Abstract
The rapid transition toward sustainable energy systems and climate-neutral infrastructure has significantly accelerated the deployment of Distributed Generation (DG) technologies across modern smart grids. Despite the environmental and economic advantages of renewable energy integration, the increasing penetration of solar photovoltaic systems, wind energy plants, battery storage units, and electric vehicle charging infrastructure has introduced critical Power Quality (PQ) challenges in weak and non-stiff distribution networks. These challenges include voltage instability, harmonic distortion, reactive power imbalance, frequency deviations, and dynamic load fluctuations that adversely affect grid reliability and operational efficiency.
This research proposes an intelligent and unified 2026 framework integrating advanced power electronics, artificial intelligence, and adaptive smart-grid control mechanisms for efficient power quality enhancement.
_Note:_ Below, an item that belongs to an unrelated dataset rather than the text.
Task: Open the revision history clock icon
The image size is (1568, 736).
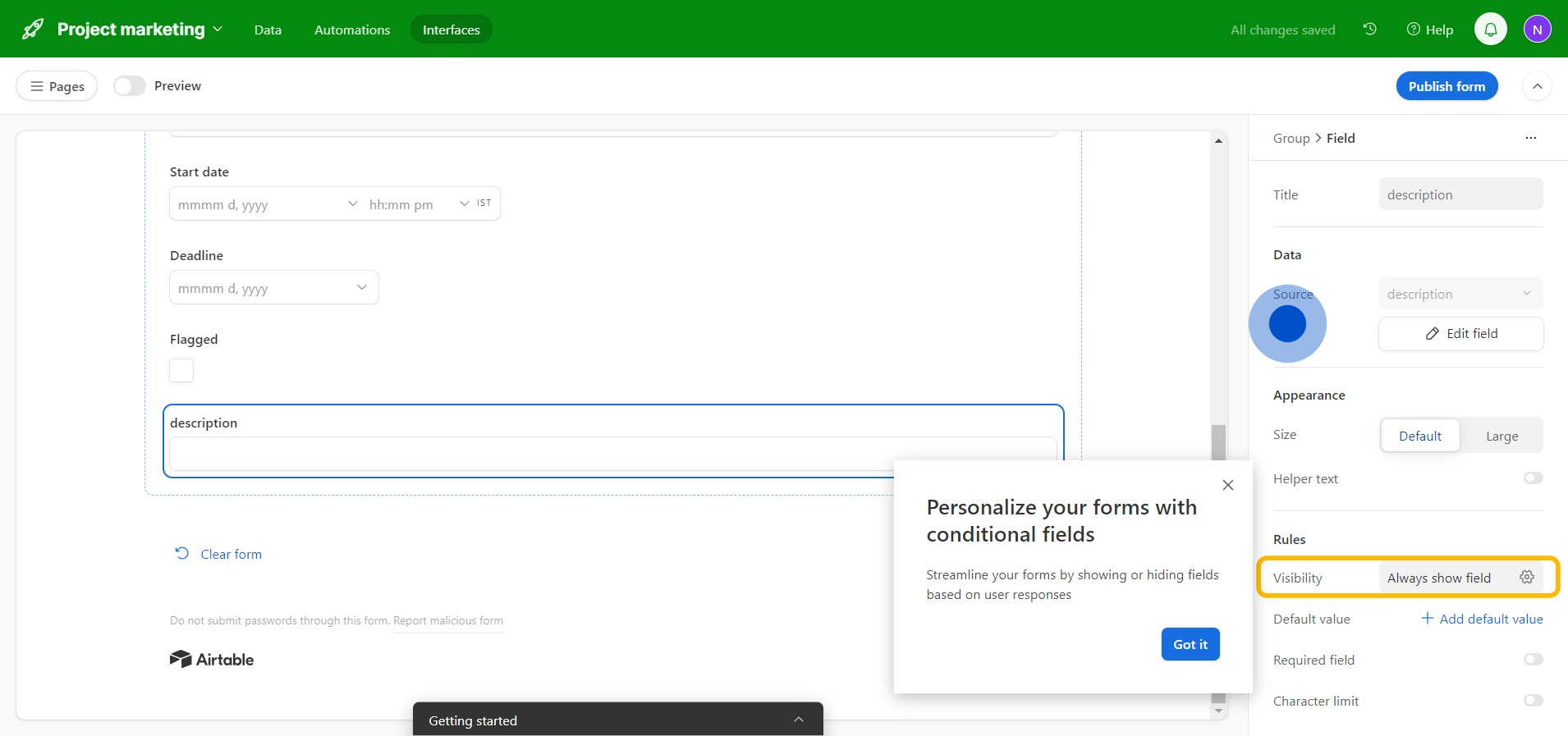Action: point(1369,30)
An AI-enabled Adaptive Distribution Static Compensator (D-STATCOM) architecture is developed to perform real-time monitoring, predictive harmonic compensation, and autonomous voltage regulation under rapidly changing renewable energy conditions. The proposed system employs machine learning-based predictive control algorithms to mitigate EV-induced transient disturbances, stabilize grid performance, and optimize renewable energy hosting capacity in smart distribution systems.
Furthermore, the framework aligns with emerging renewable energy regulations, carbon neutrality targets, Renewable Purchase Obligation (RPO) policies, and international carbon credit mechanisms supporting sustainable energy transformation. Simulation and analytical evaluations demonstrate that the proposed AI-assisted D-STATCOM model effectively minimizes Total Harmonic Distortion (THD), improves voltage stability, enhances power factor correction, and increases renewable energy penetration capability within distribution networks.
The results indicate a substantial reduction of harmonic distortion by approximately 92% while improving renewable hosting capability by nearly 40%, thereby contributing toward resilient, intelligent, and environmentally sustainable power systems for next-generation smart grids.